December 1:
The State Administration of Press, Publication, Radio, Film and Television will send artists to rural communities to learn from the masses and form a “correct view on art.” The initiative seeks to rehabilitate artists who have gone “astray” by helping them “unearth new subjects, find their market and promote fine works within the passionate lives of the people,” the announcement said. Part of the program will embed film and television production teams in rural areas for at least 30 days to experience local life. Scriptwriters, directors, actors and others working on ten designated films and television shows will also be sent to live among local communities. Every year 100 staff from central and local arts programs will travel to border regions, ethnic minority areas, and localities relevant to China’s revolutionary past. For instance, for an animated film series, TV crews from Jiangsu and Zhejiang will visit the site of the 1945 Taixing Campaign, where Communists defeated the KMT fighters during the Chinese Civil War.
[Editor’s Note: Two months ago President Xi Jinping delivered a major speech on the arts, officially dubbed one of the most important statements on art and literature by a Chinese leader since Mao Zedong’s 1942 Yan’an Talks. At a meeting last month, Liu Qibao, head of the Communist Party’s Propaganda Department, said artists should create more works with “touching scenarios and virtues,” reports the New York Times. During the Maoist period millions of Chinese were sent to the countryside in a campaign called “Up to the Mountain, Down to the Village.” The seven years Xi spent in rural Shaanxi supposedly taught him to serve the people.]
December 2:
China would not help save North Korea if the regime collapses, Wang Hongguang, former deputy commander of the Nanjing military region of the People’s Liberation Army, wrote in the official Global Times newspaper. “China is not a savior. If North Korea really collapses, even China can’t save it. China has no need to get burned. Whoever provokes a war bears responsibility. It is not necessary for China’s young generation to fight for another country,” Wang said in comments carried by Yonhap.
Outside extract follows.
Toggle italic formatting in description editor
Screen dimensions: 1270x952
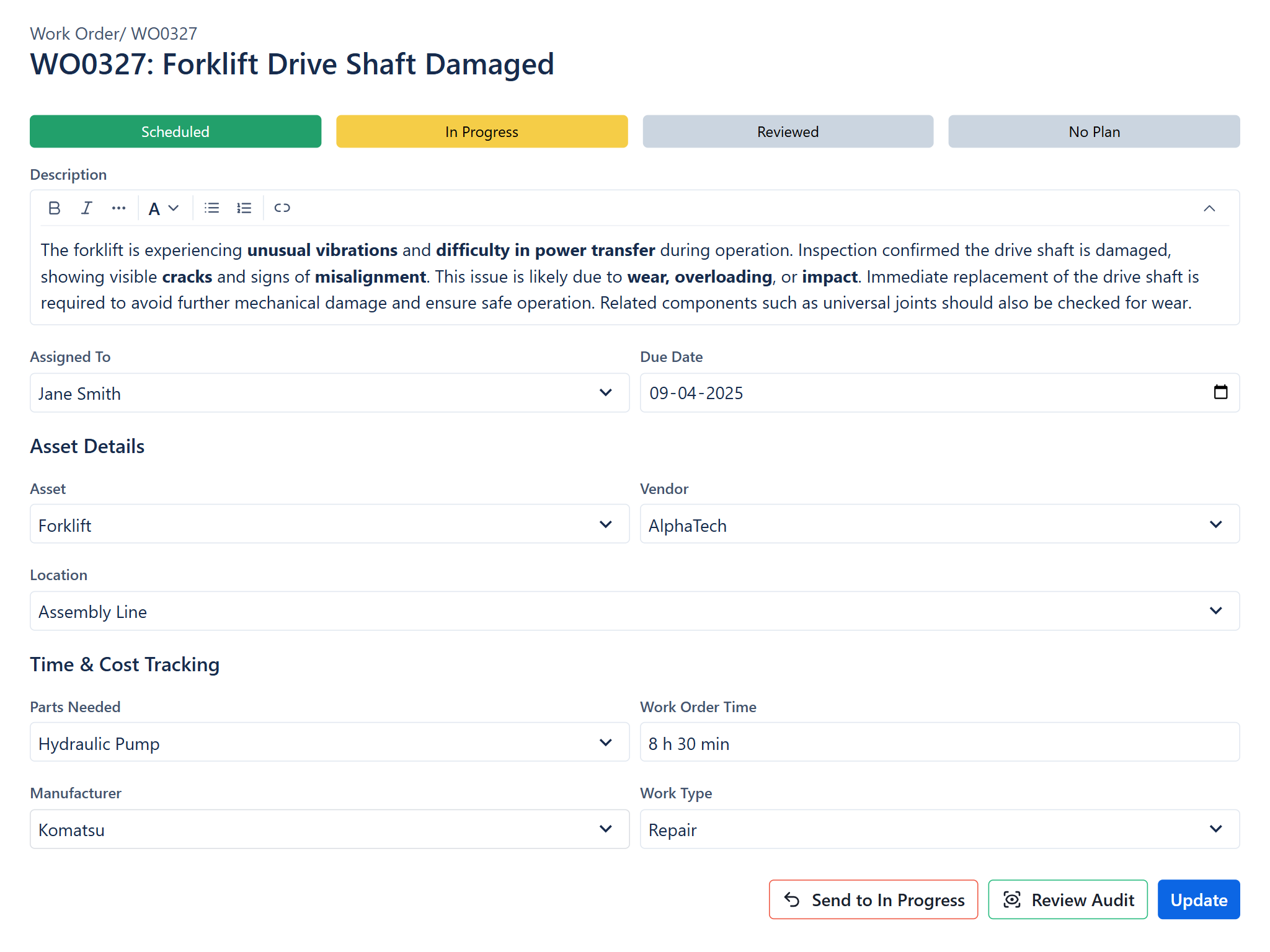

A second land route between China and Nepal – Gyirong on the Rasuwagadhi border – has been inaugurated by Nepal’s consular general in Lhasa, Hari Prasad Bashyal, and vice-chairman of the Tibet provincial government, Dong Mingjun. Customs, quarantine and immigration offices are now operational and Chinese visitors can receive on-arrival visas to enter Nepal. The newly opened route will be linked with the Qinghai-Tibet railway, which Beijing agreed to extend to the border during the 5th Nepal-Tibet Trade Facilitation Committee meeting in Lhasa in September. During talks held in Kathmandu last month, China agreed to fund the construction of an Inland Container Depot (ICD) at Rasuwagadhi, which includes a quarantine facility, warehouse, customs office, inspection and security, bank, restaurant and medical facility in the border area. In addition to Gyirong, China has agreed to help Nepal upgrade five major customs points, eKantipur reports.
December 4:
Police in Nairobi, Kenya raided a “six-bedroom mansion,” arrested 76 Chinese nationals for “conducting high-tech espionage and internet fraud,” and confiscated servers containing their transaction histories. The Chinese hackers were operating in “military style dormitories, with numerous desks, telephones, computers linked to high-speed internet and monitoring screens.” They used mattresses over the windows to insulate them from noise and prying eyes. Apparently the hackers had been operating out of five houses and when one burnt down “Chinese nationals emerged from the adjacent houses but blocked residents from helping them put out the fire,” Kenya’s TheStar reports. One died in the fire, and the residents’ odd behavior brought suspicion from police. China’s ambassador to Kenya Liu Xianfa was called to the Foreign Affairs ministry to inquire whether Beijing was aware of the group’s activities.
December 5:
The more than 70 Chinese arrested in Kenya belong to a cross-border telecom fraud group that cheats Chinese within China, according to China’s Embassy in Kenya. The group moves from one country to another to avoid authorities, the PLA Daily reports. Chinese police arrested suspects in Zhejiang that “confessed to belong to the group in Nairobi.” In September, around 100 Chinese hackers were arrested in Egypt and expatriated back to China. According to the embassy, China and Kenya are “working closely” and will “establish a joint task force to tackle this issue.”